Anthrax cattle case confirmed in N.D.North Dakota’s top animal health official is urging livestock producers in areas with a history of anthrax to take action to protect their animals from the disease.
North Dakota’s top animal health official is urging livestock producers in areas with a history of anthrax to take action to protect their animals from the disease.
“A single case of anthrax has just been confirmed in northwestern Dickey County, where the disease has been reported in the past,” said Dr. Susan Keller, state veterinarian. “With weather conditions almost ideal for anthrax, producers need to make sure their animals are up to date on vaccinations.”
The Veterinary Diagnostic Laboratory at North Dakota State University, Fargo, confirmed the diagnosis of anthrax in a beef bull Tuesday. It is the second case of anthrax recorded in the state this year. Last May, an animal died from anthrax in Sioux County, the first confirmed case in that area in many years.
An effective anthrax vaccine is readily available, but it takes about a week to establish immunity and must be followed with annual boosters.
Keller asked producers to monitor their herds for unexpected deaths and report them to their veterinarians.
Anthrax has been most frequently reported in northeast, southeast and south central North Dakota, but it has been suspected in almost every part of the state. The state usually records a few anthrax cases every year, but in 2005, the disease killed an estimated 1,000 head of cattle, bison, horses, sheep, llamas and farmed deer and elk.

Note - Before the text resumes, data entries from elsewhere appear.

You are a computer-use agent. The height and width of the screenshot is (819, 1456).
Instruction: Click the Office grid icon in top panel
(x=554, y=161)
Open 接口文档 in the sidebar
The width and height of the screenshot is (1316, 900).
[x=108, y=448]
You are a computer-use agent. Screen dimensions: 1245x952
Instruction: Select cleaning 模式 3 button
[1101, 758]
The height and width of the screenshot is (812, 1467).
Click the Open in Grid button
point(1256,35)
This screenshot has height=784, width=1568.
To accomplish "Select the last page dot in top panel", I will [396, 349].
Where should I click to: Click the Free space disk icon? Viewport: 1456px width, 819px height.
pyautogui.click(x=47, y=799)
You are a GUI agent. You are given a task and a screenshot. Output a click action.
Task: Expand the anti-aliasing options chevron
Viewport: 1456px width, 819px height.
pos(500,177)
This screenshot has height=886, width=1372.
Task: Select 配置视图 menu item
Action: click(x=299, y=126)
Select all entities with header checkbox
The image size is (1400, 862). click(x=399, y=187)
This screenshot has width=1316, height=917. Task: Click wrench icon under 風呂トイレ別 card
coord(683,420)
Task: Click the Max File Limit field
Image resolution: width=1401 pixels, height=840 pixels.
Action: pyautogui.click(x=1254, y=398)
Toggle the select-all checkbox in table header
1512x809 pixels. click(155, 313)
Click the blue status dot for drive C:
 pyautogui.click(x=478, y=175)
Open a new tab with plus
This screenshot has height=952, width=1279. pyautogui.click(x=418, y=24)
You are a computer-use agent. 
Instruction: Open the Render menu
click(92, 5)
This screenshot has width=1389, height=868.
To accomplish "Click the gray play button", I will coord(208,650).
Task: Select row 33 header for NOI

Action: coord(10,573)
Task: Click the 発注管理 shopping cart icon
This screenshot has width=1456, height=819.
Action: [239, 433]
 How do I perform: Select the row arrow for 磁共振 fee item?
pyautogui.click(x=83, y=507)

“Thanks to an extensive educational effort by veterinarians and extension agents to encourage producers to vaccinate their animals, we had a dramatic reduction in livestock deaths the following year,” said Keller. “We need to keep up that effort to prevent another major outbreak.”
An anthrax factsheet is available on the home page of the North Dakota Department of Agriculture website at www.agdepartment.com.
The bacteria Bacillus anthracis causes anthrax. Spores of the bacteria lie dormant in the ground for decades and become active under ideal conditions, such as heavy rainfall, flooding and drought. When animals graze or consume forage or water contaminated with the spores, they can possibly develop anthrax.